LGBT pride event in Georgia evacuated as far right protesters storm

LGBT+ pride event in Georgia evacuated as far-right protesters storm the site – POLITICO Europe

TBILISI — Georgia’s annual LGBT+ Pride event was evacuated by police on Saturday after hundreds of counter-protesters stormed the grounds.

In a statement, organizers of the festival in the capital Tbilisi said they were forced to shut down the annual celebrations after authorities failed to maintain the lockdown.

“Today’s developments indicate that the events planned today were coordinated and agreed in advance between the Interior Ministry and the violent group Alt-Info,” Tbilisi Pride said.

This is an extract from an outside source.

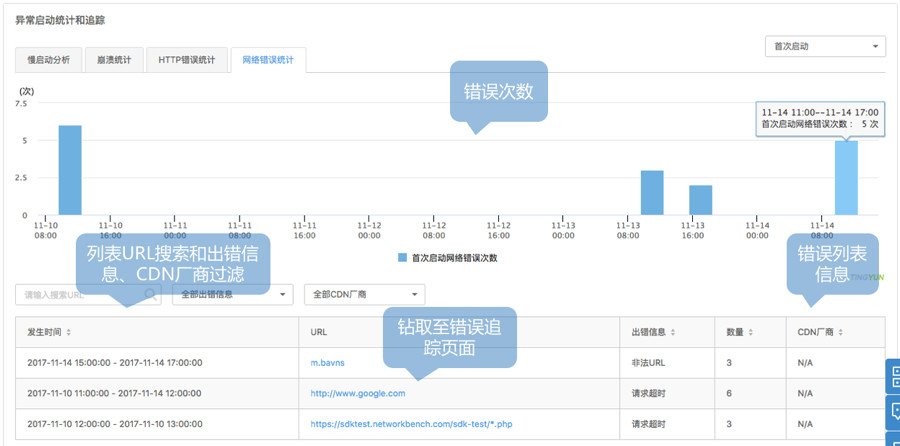This screenshot has width=900, height=446.
Task: Click the highlighted 11-14 bar in chart
Action: (x=846, y=178)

Acting Deputy Interior Minister Aleksandre Darakhvelidze said that “the Pride festival was supposed to take place in an open area” and therefore the authorities were “unable to provide protection”.

Smoke billowed over the site, a field just outside of town, while LGBT+ rainbow flags were burned and right-wing activists danced to traditional Georgian folk music. Participants had previously been told to board buses for safety reasons.

In response to the attacks, British Ambassador to Georgia Mark Clayton said he was “shocked and sad to see that despite the planning and preventive measures, the Tbilisi Pride Festival has been canceled due to safety risks for the participants.”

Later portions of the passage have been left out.